**Brano di testo:**
========================================

Elisabetta Farina lavora presso la Neuropsichiatria Infantile di Seregno, Silvia Taini lavora al Centro Psicosociale di Cesano Maderno, Francesca Maci è assistente sociale presso il Comune di Seveso, Monica Lopatriello è assistente sociale nel Comune di Segrate, Dario Colombo, già assistente sociale, è formatore.

Nell’immaginario la figura dell’assistente sociale continua a essere associata al dramma dell’allontanamento dei bambini…
Silvia Taini. Se penso all’immaginario che ruota attorno all’assistente sociale, mi vengono in mente dei flash, dei film, ce ne sono a bizzeffe… ed è sempre la figura che impone delle cose a qualcun altro, senza ascoltare, senza guardare. Non so perché prevalga questa immagine, me lo sono chiesta tante volte. Ogni tanto mi rispondo che c’è bisogno di un capro espiatorio e l’assistente sociale è comoda, però così è un po’ semplicistico. Credo anche che noi abbiamo fatto poco per valorizzare la nostra professionalità al di fuori dell’ambito del nostro lavoro, forse perché siamo prevalentemente donne, per cui tendenzialmente ci disperdiamo in tanti rivoli: il lavoro, i figli, i genitori che invecchiano, la famiglia, non lo so...
Betty Farina. Sì, da un lato le assistenti sociali portano via i bambini, ma dall’altro, quando succedono fatti gravi, subito si sente chiedere: “Ma dov’erano le assistenti sociali?”.

========================================

[Righe memorizzate]
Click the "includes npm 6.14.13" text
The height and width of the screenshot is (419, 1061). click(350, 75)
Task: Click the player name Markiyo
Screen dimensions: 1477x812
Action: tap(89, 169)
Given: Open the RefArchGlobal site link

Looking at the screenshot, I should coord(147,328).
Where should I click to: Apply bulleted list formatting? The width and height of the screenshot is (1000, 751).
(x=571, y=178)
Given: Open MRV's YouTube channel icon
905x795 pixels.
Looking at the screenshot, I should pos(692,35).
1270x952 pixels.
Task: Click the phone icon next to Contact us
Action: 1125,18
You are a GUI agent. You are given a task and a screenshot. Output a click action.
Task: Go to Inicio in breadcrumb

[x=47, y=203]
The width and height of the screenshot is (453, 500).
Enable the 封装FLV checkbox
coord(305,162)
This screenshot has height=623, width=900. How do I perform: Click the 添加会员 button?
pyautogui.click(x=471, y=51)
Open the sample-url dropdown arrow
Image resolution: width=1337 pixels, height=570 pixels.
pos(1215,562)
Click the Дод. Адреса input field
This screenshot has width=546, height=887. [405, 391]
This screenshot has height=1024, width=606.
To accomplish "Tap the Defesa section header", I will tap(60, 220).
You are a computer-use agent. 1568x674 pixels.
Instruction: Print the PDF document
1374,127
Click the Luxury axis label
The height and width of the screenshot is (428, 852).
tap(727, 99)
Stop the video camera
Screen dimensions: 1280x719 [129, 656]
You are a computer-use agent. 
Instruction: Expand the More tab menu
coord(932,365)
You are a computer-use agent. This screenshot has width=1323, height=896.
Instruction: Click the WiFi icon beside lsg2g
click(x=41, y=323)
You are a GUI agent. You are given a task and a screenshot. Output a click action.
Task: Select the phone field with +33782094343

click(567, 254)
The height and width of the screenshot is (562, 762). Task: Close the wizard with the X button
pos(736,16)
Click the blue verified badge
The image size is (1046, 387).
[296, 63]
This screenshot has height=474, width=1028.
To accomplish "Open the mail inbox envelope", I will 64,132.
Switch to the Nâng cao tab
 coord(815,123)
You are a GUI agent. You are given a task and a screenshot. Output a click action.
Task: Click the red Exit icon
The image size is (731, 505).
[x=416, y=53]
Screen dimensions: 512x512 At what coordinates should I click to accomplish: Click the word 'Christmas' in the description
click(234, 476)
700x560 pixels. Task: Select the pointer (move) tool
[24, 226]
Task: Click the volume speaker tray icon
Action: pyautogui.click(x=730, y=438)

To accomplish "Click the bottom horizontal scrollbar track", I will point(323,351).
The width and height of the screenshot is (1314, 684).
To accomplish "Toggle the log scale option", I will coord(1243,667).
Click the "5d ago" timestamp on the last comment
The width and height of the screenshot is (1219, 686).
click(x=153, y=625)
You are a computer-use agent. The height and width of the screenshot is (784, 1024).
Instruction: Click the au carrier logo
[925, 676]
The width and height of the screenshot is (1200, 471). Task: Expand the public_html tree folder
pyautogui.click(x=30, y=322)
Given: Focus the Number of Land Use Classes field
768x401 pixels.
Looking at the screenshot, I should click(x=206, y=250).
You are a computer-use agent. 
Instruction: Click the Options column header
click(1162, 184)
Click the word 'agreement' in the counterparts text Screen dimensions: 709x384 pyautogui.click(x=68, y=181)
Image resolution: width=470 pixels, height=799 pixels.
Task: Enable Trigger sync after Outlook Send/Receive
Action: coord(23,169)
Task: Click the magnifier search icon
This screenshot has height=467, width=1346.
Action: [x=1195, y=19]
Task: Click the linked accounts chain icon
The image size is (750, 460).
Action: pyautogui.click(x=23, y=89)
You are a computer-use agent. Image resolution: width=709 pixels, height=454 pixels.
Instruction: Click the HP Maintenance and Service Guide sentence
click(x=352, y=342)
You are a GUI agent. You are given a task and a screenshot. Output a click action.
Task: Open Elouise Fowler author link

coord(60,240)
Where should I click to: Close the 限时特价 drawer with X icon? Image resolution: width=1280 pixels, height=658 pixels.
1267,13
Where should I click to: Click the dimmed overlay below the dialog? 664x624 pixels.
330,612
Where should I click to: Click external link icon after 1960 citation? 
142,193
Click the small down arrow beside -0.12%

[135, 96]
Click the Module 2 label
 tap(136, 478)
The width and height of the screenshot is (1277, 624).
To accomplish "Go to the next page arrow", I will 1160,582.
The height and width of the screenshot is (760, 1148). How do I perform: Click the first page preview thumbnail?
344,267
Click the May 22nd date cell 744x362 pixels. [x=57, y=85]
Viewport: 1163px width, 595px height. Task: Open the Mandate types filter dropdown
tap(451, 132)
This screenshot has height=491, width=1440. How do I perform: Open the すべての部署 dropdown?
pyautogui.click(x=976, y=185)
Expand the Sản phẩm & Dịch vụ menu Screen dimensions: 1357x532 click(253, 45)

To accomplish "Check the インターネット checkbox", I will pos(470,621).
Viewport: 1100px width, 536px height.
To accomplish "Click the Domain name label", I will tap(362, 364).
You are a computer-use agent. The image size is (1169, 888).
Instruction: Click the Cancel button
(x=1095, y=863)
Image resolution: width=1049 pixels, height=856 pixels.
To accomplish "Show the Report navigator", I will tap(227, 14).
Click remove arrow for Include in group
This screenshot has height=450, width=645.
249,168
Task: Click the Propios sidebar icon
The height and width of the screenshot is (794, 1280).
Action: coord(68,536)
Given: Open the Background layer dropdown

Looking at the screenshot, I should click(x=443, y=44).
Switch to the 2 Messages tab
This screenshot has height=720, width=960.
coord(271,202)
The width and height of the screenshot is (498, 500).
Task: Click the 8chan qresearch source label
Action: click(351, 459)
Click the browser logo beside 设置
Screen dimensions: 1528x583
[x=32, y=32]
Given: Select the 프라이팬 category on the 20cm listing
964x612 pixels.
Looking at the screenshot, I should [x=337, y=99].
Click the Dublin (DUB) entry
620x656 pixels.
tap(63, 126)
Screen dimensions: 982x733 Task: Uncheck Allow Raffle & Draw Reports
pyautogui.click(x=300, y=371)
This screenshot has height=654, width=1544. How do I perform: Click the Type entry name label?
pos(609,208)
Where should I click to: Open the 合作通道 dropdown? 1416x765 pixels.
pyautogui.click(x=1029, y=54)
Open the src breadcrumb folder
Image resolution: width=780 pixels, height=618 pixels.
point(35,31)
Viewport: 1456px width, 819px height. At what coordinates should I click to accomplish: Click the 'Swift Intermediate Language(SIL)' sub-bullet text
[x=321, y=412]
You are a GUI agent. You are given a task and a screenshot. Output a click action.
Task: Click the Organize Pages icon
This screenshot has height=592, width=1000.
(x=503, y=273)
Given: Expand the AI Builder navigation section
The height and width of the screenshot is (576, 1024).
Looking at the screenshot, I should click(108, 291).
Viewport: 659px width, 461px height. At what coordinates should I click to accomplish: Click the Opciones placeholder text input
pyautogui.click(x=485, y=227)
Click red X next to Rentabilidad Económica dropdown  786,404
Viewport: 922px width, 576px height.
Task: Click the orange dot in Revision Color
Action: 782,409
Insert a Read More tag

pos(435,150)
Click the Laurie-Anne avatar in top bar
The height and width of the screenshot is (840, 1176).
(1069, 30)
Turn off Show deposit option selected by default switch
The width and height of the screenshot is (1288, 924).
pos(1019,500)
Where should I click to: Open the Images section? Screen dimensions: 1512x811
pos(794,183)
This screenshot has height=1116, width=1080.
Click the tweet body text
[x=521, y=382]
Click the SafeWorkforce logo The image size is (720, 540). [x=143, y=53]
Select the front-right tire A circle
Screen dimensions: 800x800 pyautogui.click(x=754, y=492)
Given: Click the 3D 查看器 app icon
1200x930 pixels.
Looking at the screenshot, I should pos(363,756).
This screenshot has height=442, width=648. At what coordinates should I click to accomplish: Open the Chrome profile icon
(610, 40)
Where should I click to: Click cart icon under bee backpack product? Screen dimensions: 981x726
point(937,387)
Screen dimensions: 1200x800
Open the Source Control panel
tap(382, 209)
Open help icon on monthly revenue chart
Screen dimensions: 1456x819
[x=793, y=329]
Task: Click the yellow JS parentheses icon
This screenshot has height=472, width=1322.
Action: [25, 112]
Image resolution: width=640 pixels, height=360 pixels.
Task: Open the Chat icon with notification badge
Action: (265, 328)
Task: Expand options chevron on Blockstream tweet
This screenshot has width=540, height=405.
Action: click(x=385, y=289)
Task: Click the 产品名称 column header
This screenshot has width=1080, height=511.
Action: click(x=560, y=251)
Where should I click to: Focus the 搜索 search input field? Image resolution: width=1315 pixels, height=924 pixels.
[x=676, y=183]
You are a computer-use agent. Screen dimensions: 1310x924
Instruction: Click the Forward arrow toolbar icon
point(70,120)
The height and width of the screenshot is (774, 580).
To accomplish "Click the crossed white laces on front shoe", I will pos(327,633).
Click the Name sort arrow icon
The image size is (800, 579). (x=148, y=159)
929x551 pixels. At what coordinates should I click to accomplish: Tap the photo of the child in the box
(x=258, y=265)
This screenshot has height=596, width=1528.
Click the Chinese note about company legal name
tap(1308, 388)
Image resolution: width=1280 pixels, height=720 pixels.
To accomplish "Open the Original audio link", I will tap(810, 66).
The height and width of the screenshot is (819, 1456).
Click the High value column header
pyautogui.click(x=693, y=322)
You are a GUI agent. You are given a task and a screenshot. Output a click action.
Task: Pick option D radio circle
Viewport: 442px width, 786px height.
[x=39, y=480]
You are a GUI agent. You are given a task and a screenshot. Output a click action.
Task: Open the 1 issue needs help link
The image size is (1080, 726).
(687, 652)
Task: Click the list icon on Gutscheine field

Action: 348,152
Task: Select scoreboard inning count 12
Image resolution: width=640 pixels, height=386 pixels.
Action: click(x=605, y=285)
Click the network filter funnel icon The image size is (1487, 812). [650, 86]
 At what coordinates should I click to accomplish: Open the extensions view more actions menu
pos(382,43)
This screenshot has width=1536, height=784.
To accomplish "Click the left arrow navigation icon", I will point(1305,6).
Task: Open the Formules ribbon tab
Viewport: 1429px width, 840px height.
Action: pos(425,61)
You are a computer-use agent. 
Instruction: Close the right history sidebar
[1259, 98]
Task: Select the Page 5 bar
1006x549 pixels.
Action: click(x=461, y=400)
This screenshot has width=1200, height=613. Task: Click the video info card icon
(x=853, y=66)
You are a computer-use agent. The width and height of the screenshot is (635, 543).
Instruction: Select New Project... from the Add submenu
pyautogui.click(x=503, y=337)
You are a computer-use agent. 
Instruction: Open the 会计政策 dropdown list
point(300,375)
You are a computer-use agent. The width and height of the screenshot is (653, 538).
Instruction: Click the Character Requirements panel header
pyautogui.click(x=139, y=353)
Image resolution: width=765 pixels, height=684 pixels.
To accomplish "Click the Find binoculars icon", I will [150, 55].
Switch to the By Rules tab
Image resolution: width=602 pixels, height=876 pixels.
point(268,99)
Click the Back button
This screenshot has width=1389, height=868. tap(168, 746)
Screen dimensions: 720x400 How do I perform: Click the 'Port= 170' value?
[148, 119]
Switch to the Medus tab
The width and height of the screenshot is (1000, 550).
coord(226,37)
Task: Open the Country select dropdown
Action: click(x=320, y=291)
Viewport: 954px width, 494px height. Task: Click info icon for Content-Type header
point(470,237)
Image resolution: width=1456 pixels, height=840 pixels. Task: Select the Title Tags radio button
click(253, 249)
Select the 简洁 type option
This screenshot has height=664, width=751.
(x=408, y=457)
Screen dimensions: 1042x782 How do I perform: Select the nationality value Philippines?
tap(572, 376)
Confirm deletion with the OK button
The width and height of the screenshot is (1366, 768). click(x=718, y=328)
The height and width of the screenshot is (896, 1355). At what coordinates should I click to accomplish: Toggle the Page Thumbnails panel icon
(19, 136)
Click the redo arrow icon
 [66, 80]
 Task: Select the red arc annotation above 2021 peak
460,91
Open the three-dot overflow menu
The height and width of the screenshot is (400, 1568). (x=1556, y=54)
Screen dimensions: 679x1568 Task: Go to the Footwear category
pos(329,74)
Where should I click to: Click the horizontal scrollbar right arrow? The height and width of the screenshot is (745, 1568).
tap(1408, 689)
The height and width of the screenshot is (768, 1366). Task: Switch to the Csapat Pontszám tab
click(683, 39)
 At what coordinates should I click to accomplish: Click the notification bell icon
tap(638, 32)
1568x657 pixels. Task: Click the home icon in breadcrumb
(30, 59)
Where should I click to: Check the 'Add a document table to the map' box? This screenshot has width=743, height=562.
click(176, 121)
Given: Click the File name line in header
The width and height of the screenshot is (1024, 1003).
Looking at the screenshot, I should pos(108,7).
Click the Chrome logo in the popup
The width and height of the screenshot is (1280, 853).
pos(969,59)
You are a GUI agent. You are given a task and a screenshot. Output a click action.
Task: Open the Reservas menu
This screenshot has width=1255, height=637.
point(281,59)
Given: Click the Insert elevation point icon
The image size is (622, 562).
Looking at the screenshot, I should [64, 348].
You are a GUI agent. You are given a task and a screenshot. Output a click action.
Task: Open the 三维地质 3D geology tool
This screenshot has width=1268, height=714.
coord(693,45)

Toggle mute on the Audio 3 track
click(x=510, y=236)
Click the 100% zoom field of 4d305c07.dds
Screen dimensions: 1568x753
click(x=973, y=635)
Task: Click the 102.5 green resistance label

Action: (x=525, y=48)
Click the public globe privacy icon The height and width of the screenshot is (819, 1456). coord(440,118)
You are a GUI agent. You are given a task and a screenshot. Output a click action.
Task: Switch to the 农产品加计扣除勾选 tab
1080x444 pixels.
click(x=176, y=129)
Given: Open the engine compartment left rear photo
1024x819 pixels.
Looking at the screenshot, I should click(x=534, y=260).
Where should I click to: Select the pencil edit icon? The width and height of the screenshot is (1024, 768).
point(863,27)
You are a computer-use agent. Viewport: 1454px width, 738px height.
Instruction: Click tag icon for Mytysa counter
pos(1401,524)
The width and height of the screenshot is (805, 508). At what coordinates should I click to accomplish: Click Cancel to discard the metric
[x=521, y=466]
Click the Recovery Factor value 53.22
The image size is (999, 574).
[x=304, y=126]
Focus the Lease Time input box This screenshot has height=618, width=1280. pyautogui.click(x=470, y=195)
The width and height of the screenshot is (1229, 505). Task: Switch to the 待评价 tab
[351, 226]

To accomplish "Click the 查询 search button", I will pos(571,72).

========================================

**Obiettivo dell'esercizio:**
Prosegui il brano sull'immagine pubblica dell'assistente sociale, riprendendo subito dopo l'ultima frase riportata. Le righe non hanno alcun ruolo in questo esercizio.

**Risultato del compito:**
Monica Lopatriello. Io lavoro proprio nella Tutela Minori di Segrate. Sono stata inserita in questo progetto, a partire dal ritiro delle deleghe sulla tutela minori, quando il Comune si è riappropriato di questa competenza. Lavoro lì dalla fine del 2002 e mi sono sempre occupata di tutela, e quindi di minori con provvedimenti dell’autorità giudiziaria. Per me è stato decisivo il fatto di avere a fianco persone con più esperienza, essere inserita in un contesto di équipe, che non prevedeva decisioni intraprese in autonomia, con la presenza di diverse tipologie di operatori e anche un “pensiero integrato” a livello sociale, psicologico, rieducativo. Questa esperienza purtroppo col tempo si è un po’ disgregata, perché sono intervenute delle modifiche dall’esterno, è subentrato il livello politico, mandando all’aria, in un certo senso, un intervento che con tutte le sue pecche, comunque era ben strutturato.
D’altra parte, io stessa nel tempo ho riconosciuto un aspetto politico, all’interno di questo percorso, ma nel senso ampio del termine, cioè come contributo ad un cambiamento culturale e sociale, di cui non ero consapevole inizialmente.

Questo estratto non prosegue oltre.